- What you should do -
All of the data should be repeated exactly; pictures are not part of the copy.
START Dataset entries
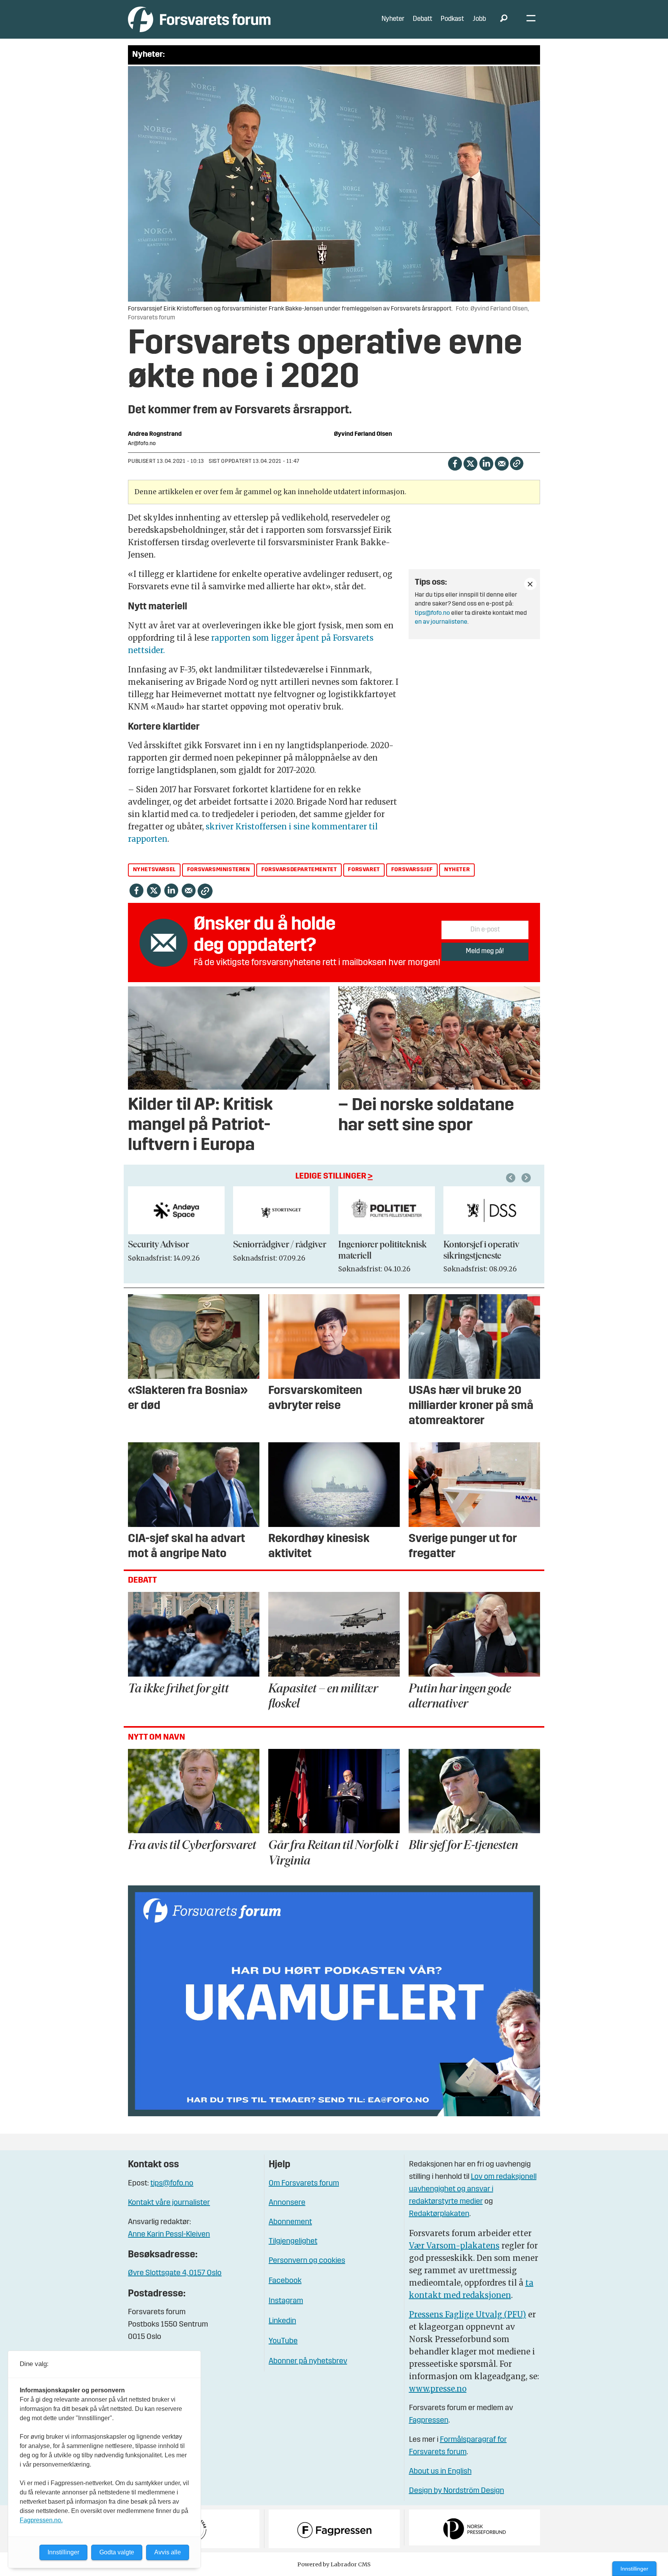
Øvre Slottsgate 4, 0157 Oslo (175, 2273)
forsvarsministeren (218, 870)
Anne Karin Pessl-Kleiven (169, 2234)
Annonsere (287, 2203)
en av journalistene (441, 622)
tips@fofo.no (432, 613)
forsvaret (364, 870)
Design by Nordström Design (456, 2491)
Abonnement (290, 2222)
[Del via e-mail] (501, 462)
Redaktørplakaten (439, 2214)
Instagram (286, 2301)
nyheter (457, 870)
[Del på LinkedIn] (486, 462)
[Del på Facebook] (454, 462)
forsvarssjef (412, 870)
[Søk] (503, 19)
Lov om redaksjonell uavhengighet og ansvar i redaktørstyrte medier (473, 2189)
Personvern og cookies (307, 2261)
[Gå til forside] (199, 19)
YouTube (283, 2341)
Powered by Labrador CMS (334, 2564)
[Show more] (530, 584)
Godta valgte (116, 2552)
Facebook (285, 2281)
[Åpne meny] (531, 20)
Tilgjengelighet (293, 2241)
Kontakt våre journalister (169, 2203)
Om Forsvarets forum (304, 2183)
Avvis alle (167, 2552)
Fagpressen (428, 2420)
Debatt (422, 19)
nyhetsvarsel (154, 870)
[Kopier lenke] (516, 463)
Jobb (479, 19)
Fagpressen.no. (41, 2520)
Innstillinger (634, 2569)
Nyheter (393, 19)
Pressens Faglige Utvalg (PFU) (467, 2314)
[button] (512, 1178)
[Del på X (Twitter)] (470, 462)
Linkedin (282, 2321)
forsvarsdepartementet (299, 870)
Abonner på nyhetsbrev (308, 2361)
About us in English (440, 2471)
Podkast (452, 19)
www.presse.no (438, 2388)
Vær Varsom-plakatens (454, 2245)
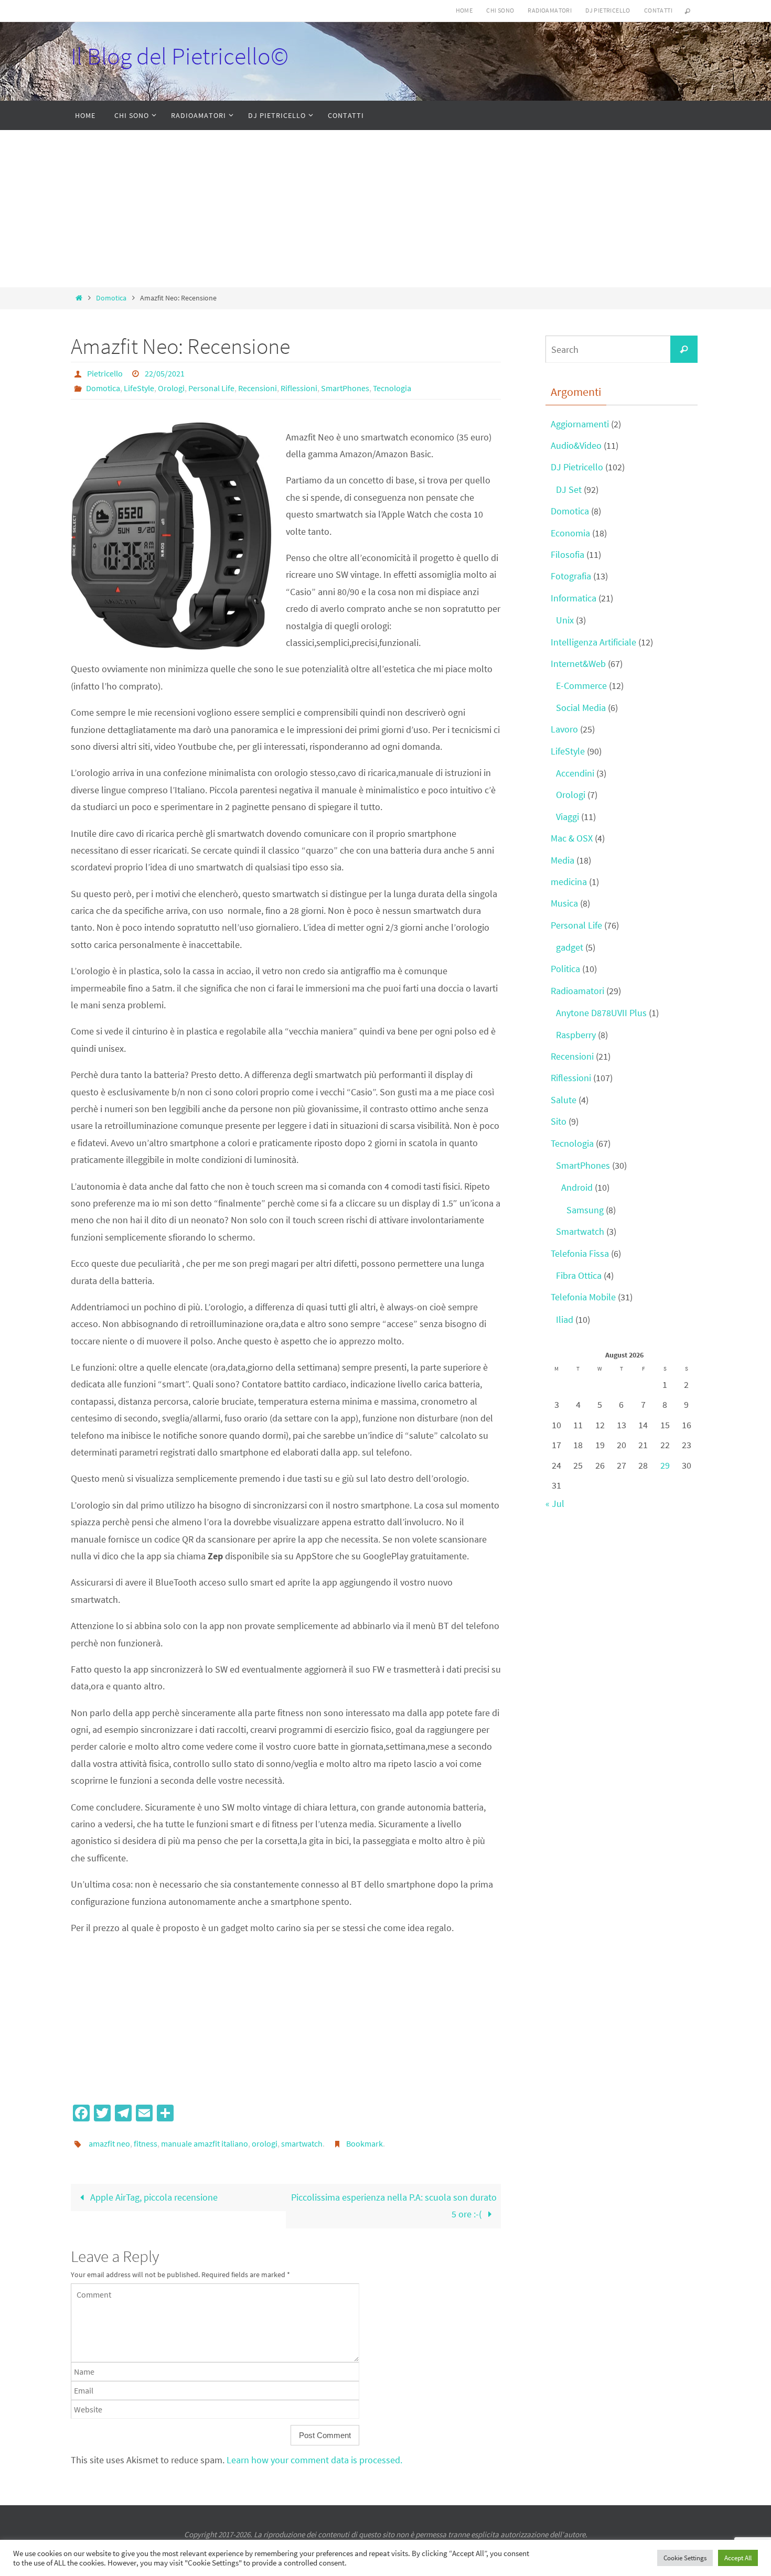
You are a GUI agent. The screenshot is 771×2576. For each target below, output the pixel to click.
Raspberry (576, 1035)
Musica (564, 903)
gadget (569, 947)
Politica (565, 969)
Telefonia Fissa (580, 1253)
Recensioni (257, 388)
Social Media (581, 708)
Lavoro (564, 729)
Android (577, 1187)
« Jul (554, 1503)
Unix (565, 620)
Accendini (575, 773)
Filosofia (567, 554)
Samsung (585, 1210)
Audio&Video (576, 445)
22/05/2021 (165, 373)
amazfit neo (109, 2143)
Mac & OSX (572, 838)
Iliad (564, 1319)
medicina (569, 882)
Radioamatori (550, 10)
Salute (563, 1100)
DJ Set (569, 489)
END Dataset entries
- Completed task -
Øvre Slottsgate 4, 0157 Oslo (175, 2273)
forsvarsministeren (218, 870)
Anne Karin Pessl-Kleiven (169, 2234)
Annonsere (287, 2203)
en av journalistene (441, 622)
tips@fofo.no (432, 613)
forsvaret (364, 870)
Design by Nordström Design (456, 2491)
Abonnement (290, 2222)
[Del via e-mail] (501, 462)
Redaktørplakaten (439, 2214)
Instagram (286, 2301)
nyheter (457, 870)
[Del på LinkedIn] (486, 462)
[Del på Facebook] (454, 462)
forsvarssjef (412, 870)
[Søk] (503, 19)
Lov om redaksjonell uavhengighet og ansvar i redaktørstyrte medier (473, 2189)
Personvern og cookies (307, 2261)
[Gå til forside] (199, 19)
YouTube (283, 2341)
Powered by Labrador CMS (334, 2564)
[Show more] (530, 584)
Godta valgte (116, 2552)
Facebook (285, 2281)
[Åpne meny] (531, 20)
Tilgjengelighet (293, 2241)
Kontakt våre journalister (169, 2203)
Om Forsvarets forum (304, 2183)
Avvis alle (167, 2552)
Fagpressen (428, 2420)
Debatt (422, 19)
nyhetsvarsel (154, 870)
[Kopier lenke] (516, 463)
Jobb (479, 19)
Fagpressen.no. (41, 2520)
Innstillinger (634, 2569)
Nyheter (393, 19)
Pressens Faglige Utvalg (PFU) (467, 2314)
[button] (512, 1178)
[Del på X (Twitter)] (470, 462)
Linkedin (282, 2321)
forsvarsdepartementet (299, 870)
Abonner på nyhetsbrev (308, 2361)
About us in English (440, 2471)
Podkast (452, 19)
www.presse.no (438, 2388)
Vær Varsom-plakatens (454, 2245)
You are a GUI agent. The screenshot is 771×2576. For each target below, output the pixel to click.
Raspberry (576, 1035)
Musica (564, 903)
gadget (569, 947)
Politica (565, 969)
Telefonia Fissa (580, 1253)
Recensioni (257, 388)
Social Media (581, 708)
Lavoro (564, 729)
Android (577, 1187)
« Jul (554, 1503)
Unix (565, 620)
Accendini (575, 773)
Filosofia (567, 554)
Samsung (585, 1210)
Audio&Video (576, 445)
22/05/2021 (165, 373)
amazfit neo (109, 2143)
Mac & OSX (572, 838)
Iliad (564, 1319)
medicina (569, 882)
Radioamatori (550, 10)
Salute (563, 1100)
DJ Set (569, 489)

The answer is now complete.